* What you need to do
Copy out every record precisely.

****************

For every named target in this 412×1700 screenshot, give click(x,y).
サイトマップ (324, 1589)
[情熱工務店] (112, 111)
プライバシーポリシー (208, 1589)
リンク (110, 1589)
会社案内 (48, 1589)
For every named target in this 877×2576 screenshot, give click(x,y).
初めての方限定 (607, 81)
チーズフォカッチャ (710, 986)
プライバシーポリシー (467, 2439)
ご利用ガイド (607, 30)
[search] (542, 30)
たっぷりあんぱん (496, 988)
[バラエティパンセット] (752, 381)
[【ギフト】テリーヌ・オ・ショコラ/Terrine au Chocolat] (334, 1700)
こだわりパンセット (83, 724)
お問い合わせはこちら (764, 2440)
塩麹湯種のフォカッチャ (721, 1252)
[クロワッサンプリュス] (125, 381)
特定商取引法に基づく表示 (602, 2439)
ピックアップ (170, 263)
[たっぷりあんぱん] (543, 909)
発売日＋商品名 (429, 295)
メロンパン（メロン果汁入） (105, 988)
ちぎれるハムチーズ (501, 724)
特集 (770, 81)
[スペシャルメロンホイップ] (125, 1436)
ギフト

****************

* Answer section
For every named target in this 412×1700 screenshot, give click(x,y).
サイトマップ (324, 1589)
[情熱工務店] (112, 111)
プライバシーポリシー (208, 1589)
リンク (110, 1589)
会社案内 (48, 1589)
For every named target in this 877×2576 screenshot, give click(x,y).
初めての方限定 (607, 81)
チーズフォカッチャ (710, 986)
プライバシーポリシー (467, 2439)
ご利用ガイド (607, 30)
[search] (542, 30)
たっぷりあんぱん (496, 988)
[バラエティパンセット] (752, 381)
[【ギフト】テリーヌ・オ・ショコラ/Terrine au Chocolat] (334, 1700)
こだわりパンセット (83, 724)
お問い合わせはこちら (764, 2440)
塩麹湯種のフォカッチャ (721, 1252)
[クロワッサンプリュス] (125, 381)
特定商取引法に基づく表示 (602, 2439)
ピックアップ (170, 263)
[たっぷりあんぱん] (543, 909)
発売日＋商品名 (429, 295)
メロンパン（メロン果汁入） (105, 988)
ちぎれるハムチーズ (501, 724)
特集 (770, 81)
[スペシャルメロンホイップ] (125, 1436)
ギフト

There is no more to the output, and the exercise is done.